__Lesetext__
Gesetzliche Grundlagen

Bundesverfassung und Behindertengleichstellungsgesetz

Eine inklusive Bildung auf allen Stufen schafft die Grundlage dafür, dass alle Menschen, ob mit oder ohne Behinderung, ihr Potenzial frei entfalten können. Nur durch eine chancengleiche Ausbildung für alle kann das viel diskutierte Ziel der Teilnahme am Erwerbsleben erreicht werden und damit eine gleichberechtigte Teilhabe an allen gesellschaftlichen Lebensbereichen. Schliesslich ist Bildung auch die Voraussetzung zur freien Meinungsbildung und -äusserung, wodurch diesem grundlegenden Menschenrecht Rechnung getragen wird.
Mit dem Diskriminierungsverbot in der Bundesverfassung (BV) und dem Behindertengleichstellungsgesetz (BehiG) verfügt die Schweiz über wichtige Rechtsgrundlagen, um die Nichtdiskriminierung und Inklusion im Bildungsbereich zu gewährleisten. Diese werden ergänzt durch unterschiedliche Rechtsnormen in den Kantonen und auf internationaler Ebene durch die Vorgaben der UN-Behindertenrechtskonvention (UN-BRK).

__Liste der Datensätze__
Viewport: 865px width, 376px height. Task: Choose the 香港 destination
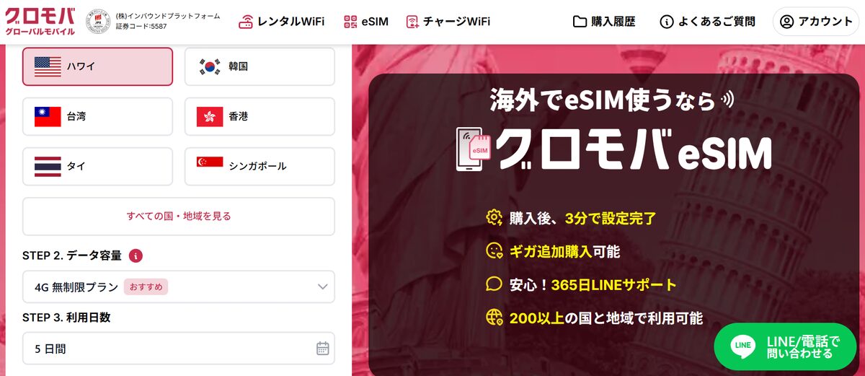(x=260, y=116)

--

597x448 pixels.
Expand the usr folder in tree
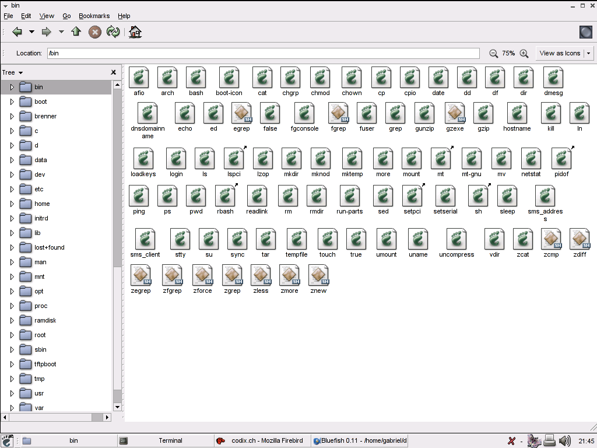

__Aufträge__
A - Welche Abkürzungen kommen im Lesetext vor? Nenne jede zusammen mit der Bezeichnung, für die sie dort steht.
B - Beantworte anhand des Lesetexts:
(i) Welches Ziel kann laut dem Lesetext nur durch eine chancengleiche Ausbildung für alle erreicht werden?
(ii) Wofür ist Bildung dem Lesetext zufolge ausserdem die Voraussetzung?
(iii) Auf welcher Ebene wird das Schweizer Recht durch die Vorgaben der UN-Behindertenrechtskonvention ergänzt?
C - Nimm den Lesetext zu den rechtlichen Grundlagen inklusiver Bildung wieder auf und führe ihn nach seinem letzten Satz weiter.

__Gelöste Aufgaben__
A -
BV – Bundesverfassung
BehiG – Behindertengleichstellungsgesetz
UN-BRK – UN-Behindertenrechtskonvention

B -
(i) Die Teilnahme am Erwerbsleben und damit eine gleichberechtigte Teilhabe an allen gesellschaftlichen Lebensbereichen.
(ii) Für die freie Meinungsbildung und -äusserung.
(iii) Auf internationaler Ebene.

C -
Eine Auswahl der wichtigsten nationalen wie internationalen Rechtsgrundlagen hinsichtlich der Gleichstellung von Menschen mit Behinderungen in der Schweiz für den Bildungsbereich im Überblick:

 

«Niemand darf diskriminiert werden, namentlich nicht wegen der Herkunft, der Rasse, des Geschlechts, des Alters, der Sprache, der sozialen Stellung, der Lebensform, der religiösen, weltanschaulichen oder politischen Überzeugung oder wegen einer körperlichen, geistigen oder psychischen Behinderung.»
Der Schutzgehalt von Art. 8, Abs. 2 beschränkt sich nicht nur auf Verbote von offensichtlichen Diskriminierungen, sondern umfasst auch mittelbare (indirekte bzw. versteckte) Diskriminierungen, also wenn eine Regelung zwar neutral formuliert ist, aber deren konkrete Anwendung die Bedürfnisse von Menschen mit Behinderungen nicht ausreichend berücksichtigt und diese so regelmässig diskriminiert. Dem Diskriminierungsverbot ist somit primär durch positive Massnahmen zu entsprechen. Daraus kann eine staatliche Leistungspflicht erwachsen, wie z. B. der Nachteilsausgleich.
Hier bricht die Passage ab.